_To do_
In full and without change, retype the records.

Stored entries

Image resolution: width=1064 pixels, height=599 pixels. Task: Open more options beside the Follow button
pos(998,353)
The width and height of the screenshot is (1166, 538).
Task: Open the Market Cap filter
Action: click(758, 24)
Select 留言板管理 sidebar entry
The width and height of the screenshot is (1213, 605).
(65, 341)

_Response for this exercise_
Image resolution: width=1064 pixels, height=599 pixels. Task: Open more options beside the Follow button
pos(998,353)
The width and height of the screenshot is (1166, 538).
Task: Open the Market Cap filter
Action: click(758, 24)
Select 留言板管理 sidebar entry
The width and height of the screenshot is (1213, 605).
(65, 341)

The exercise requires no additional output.